Sample ReportInstructions

Difference between Glucose and Lactulose SIBO Breath Tests:

  • Although glucose is highly fermentable by bacteria, it is typically absorbed in the upper portion of the small intestines; thus, if SIBO exists in the lower portion of the small intestines, it may be missed.2
  • Lactulose has the advantage of detecting bacterial overgrowth throughout the small intestine, including the lower end where it most commonly occurs. Humans cannot digest or absorb lactulose, only bacteria have the proper enzymes to do so. Since it is not absorbed, lactulose travels the entire length of the intestine, revealing SIBO at all portions of the intestine.2 Lactulose may be slightly less fermentable than glucose,3 but its ability to traverse the colon outweighs any difference in fermentation.

Which test should I take?

We suggest starting with the lactulose test because it examines the entire small intestine for SIBO. However, if the lactulose test is negative and a person is still experiencing symptoms, then we suggest following up with a glucose test since more bacteria can ferment glucose.3

Instructions

This test requires a 12 hour preparation diet followed by a 12 hour overnight fast (you can find the instructions for the preparation diet attached to this product description). Breath samples are then collected over a 3-hour period and shipped directly to the laboratory in a pre-paid envelope. All necessary components for the breath test are included in the kit with a complete set of instructions for easy collection.

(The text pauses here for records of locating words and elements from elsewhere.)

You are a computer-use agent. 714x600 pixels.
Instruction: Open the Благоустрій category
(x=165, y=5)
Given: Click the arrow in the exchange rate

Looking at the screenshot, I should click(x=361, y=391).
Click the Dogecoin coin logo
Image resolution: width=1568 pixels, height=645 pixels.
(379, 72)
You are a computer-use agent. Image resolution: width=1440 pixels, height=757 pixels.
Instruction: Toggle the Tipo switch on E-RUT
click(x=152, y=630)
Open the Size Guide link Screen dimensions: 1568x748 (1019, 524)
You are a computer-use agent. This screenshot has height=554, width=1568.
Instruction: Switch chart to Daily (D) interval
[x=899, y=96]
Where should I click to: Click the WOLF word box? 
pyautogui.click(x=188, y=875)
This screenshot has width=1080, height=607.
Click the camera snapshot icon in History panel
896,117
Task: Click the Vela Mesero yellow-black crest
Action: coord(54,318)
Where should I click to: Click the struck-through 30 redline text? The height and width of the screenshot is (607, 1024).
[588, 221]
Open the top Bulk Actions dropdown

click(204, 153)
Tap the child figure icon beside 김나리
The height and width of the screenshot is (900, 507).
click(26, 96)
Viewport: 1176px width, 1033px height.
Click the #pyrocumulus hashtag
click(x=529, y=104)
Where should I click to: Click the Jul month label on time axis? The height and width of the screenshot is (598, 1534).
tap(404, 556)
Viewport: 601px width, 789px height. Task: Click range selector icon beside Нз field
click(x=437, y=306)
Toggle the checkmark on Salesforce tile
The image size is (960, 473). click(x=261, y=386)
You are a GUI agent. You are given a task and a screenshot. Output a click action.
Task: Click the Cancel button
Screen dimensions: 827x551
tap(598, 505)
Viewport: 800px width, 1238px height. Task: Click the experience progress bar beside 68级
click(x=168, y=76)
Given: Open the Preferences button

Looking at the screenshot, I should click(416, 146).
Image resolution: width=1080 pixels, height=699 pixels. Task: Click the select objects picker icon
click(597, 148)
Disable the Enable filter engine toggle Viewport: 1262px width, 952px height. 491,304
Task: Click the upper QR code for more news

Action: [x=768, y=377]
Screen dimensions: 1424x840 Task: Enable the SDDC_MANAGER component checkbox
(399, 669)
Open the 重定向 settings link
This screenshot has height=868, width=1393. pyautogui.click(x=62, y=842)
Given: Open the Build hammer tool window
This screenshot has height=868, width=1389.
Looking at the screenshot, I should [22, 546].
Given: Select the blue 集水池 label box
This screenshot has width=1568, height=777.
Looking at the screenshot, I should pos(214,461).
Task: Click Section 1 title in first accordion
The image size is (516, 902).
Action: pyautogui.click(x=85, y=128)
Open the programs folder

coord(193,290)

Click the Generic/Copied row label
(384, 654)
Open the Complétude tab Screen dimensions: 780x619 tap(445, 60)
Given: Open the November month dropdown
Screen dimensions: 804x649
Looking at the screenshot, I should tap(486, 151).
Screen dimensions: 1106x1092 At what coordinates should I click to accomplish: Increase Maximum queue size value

Customers considering the SIBO breath test should be aware of the following restrictions:

  • Wait at least 14 days before beginning your breath test if you recently had antibiotic therapy, bismuth preparations, runny diarrhea, colonoscopies, barium studies, or enemas.
  • Discontinue natural/herbal products that alter gut bacteria (oregano oil, berberine, grapefruit seed extract, etc), laxatives (natural and pharmaceutical) and probiotics/prebiotics for at least 7 days prior to testing.
  • Do not discontinue any prescribed medications without speaking to your doctor.
  • Supplements should be avoided during the 24 hours prior to sample collection unless absolutely necessary.
  • This test is not designed for individuals under 25 lbs.
  • Consult with your physician if you have hyper or hypoglycemia (high or low blood sugar) before taking the glucose breath test.

Note

Due to the unique collection kit required for the SIBO breath test, there is a $25 nonrefundable fee for the kit. If a new kit is needed due to collection error, the cost is $25. If this test is not used within 6 months and the kit expires, a replacement kit at a cost of $25 will be incurred. Results take 10 days from when specimen is received. The results for this test can only be received via mail, e-mail, or fax.

References

  1. Ghoshal UC, Srivastava D. Irritable bowel syndrome and small intestinal bacterial overgrowth: Meaningful association or unnecessary hype. World Journal of Gastroenterology: WJG. 2014;20(10):2482-2491. doi:10.3748/wjg.v20.i10.2482.
  2. Rezaie A, Buresi M, Lembo A, et al. Hydrogen and Methane-Based Breath Testing in Gastrointestinal Disorders: The North American Consensus. The American Journal of Gastroenterology. 2017;112(5):775-784. doi:10.1038/ajg.2017.46.
  3. Sahota SS, Bramley PM, Menzies IS. The fermentation of lactulose by colonic bacteria. Microbiology. 1981;128(2):319–325

The laboratory services are for informational purposes only. It is not the intention of National Diagnostics, Inc and Life Extension to provide specific medical advice but rather to provide users with information to better understand their health. Specific medical advice including diagnosis and treatment will not be provided. Always seek the advice of a trained health professional for medical advice, diagnosis or treatment.

Both the physician and the testing laboratory are independent contractors with whom National Diagnostics, Inc makes arrangements for your blood tests. Neither National Diagnostics, Inc or Life Extension will be liable for any acts or omissions of the physician, the testing laboratory, or their agents or employees.